We can change our target value to 0.5 and see how it will affect our error budget. Once the analysis has been completed, we observe that we’ve run out of our error budget, and we’re slightly off the agreed 99% target:

0.5 threshold
Image 10: Adjusting metrics

Seeing that and reconsidering that the value for the 99th percentile is around 0.58, we change the values to be less than 0.58, which leaves us with almost no error budget remaining for the selected Graph Time Window:

0.58 threshold
Image 11: Adjusting metrics continued

Create SLO

Now that we’re content with the last adjustment, we can leverage SLI Analyzer and create a new SLO from our analysis. We can do that by clicking the Create SLO button, which will take us to the SLO wizard with predefined data based on the analysis.

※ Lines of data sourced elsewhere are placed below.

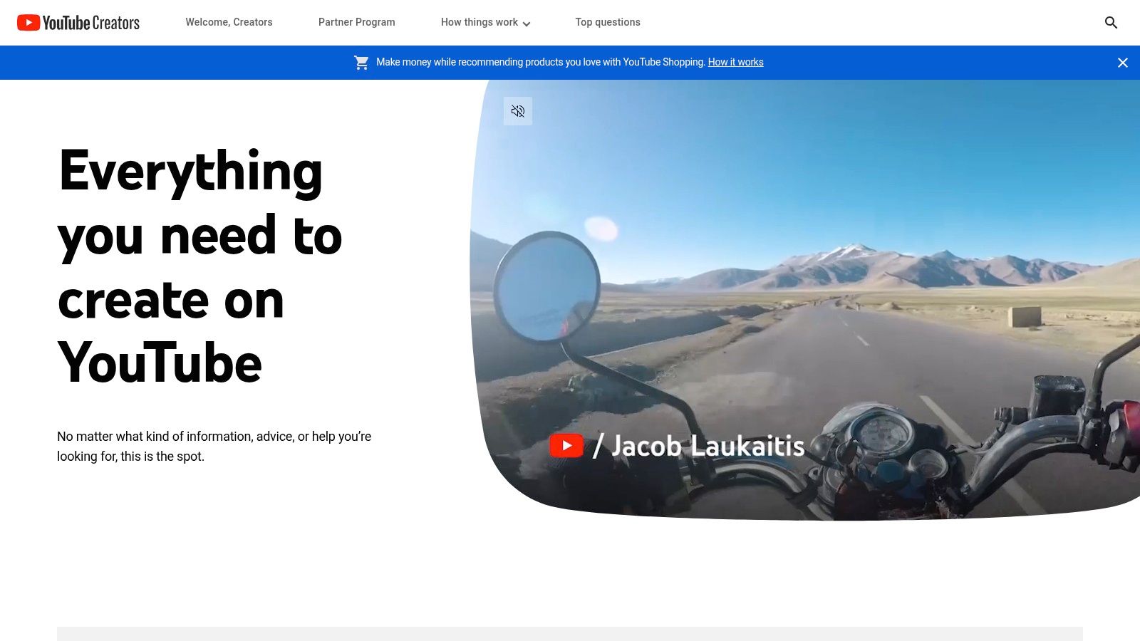Dismiss the YouTube Shopping banner
The width and height of the screenshot is (1140, 641).
[x=1123, y=62]
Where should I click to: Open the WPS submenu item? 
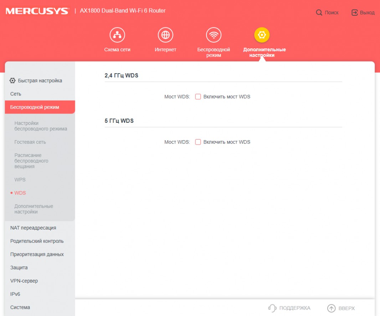tap(20, 180)
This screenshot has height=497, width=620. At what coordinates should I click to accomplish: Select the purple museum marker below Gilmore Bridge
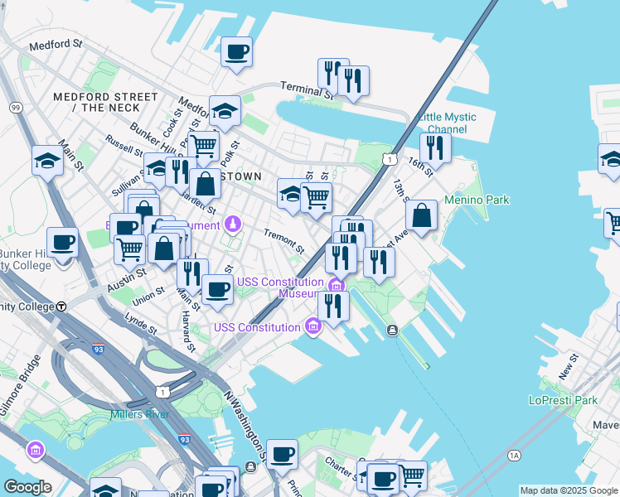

Use case 2: Analyzing successful requests (ratio metric)

SLI Analyzer also allows us to try different reliability targets for the ratio metrics. In the second example, we will use an SLO based on the Datadog source for a ratio metric query that returns the ratio of the sum of HTTP 200 requests to our application’s server to the total sum of all requests:

  • Good query: sum:trace.http.request.hits{http.status_code:200}.as_count()
  • Total query: sum:trace.http.request.hits{*}.as_count()

This time, we will use a 30-day Graph Time Window to scrutinize the performance of our system over the last month:

ratio import
Image 12: Configuring data import for a Ratio metric

Analyze ratio metric data

Once data import has been completed, we can see statistical values, SLI Chart, and the SLI distribution Chart for the good and total metric values we selected:

raw import ratio
Image 13: Begining an SLI analysis for a Ratio metric

To adjust your Ratio metric, focus on the value of the target (for the Occurrences method) for your metric or the values of the Time slice allowance and the target (for the Time Slices method).

Adjust target

With that in mind, we can now adjust our target. Let’s assume an ambitious goal and check how the Error budget for our SLO will look with the 95% of good requests target. We hit the Analyze button, and we see that it isn’t a suitable target for this SLO since the percentage of good values revolves around 92.8%, and with this target, we would end up with over 15h of burned budget:

ratio 95% target
Image 14: SLI analysis for a 95% target

Considering that, let’s set our target slightly below the percentage of good values in this time window and see what our error budget would look like. We thus set the target to 92.7%, and we click the Analyze button again:

92.7 target
Image 15: SLI analysis for a 92.7% target

With this target, our SLO would be slightly on the “green,” with more than an hour of Error budget remaining.

We can be even more conservative, setting the target to 92.8%, with the following result:

92.8 target
Image 16: SLI analysis for a 92.7% target

Create SLO

With this result, we can Create an SLO with the targets adjusted in this analysis.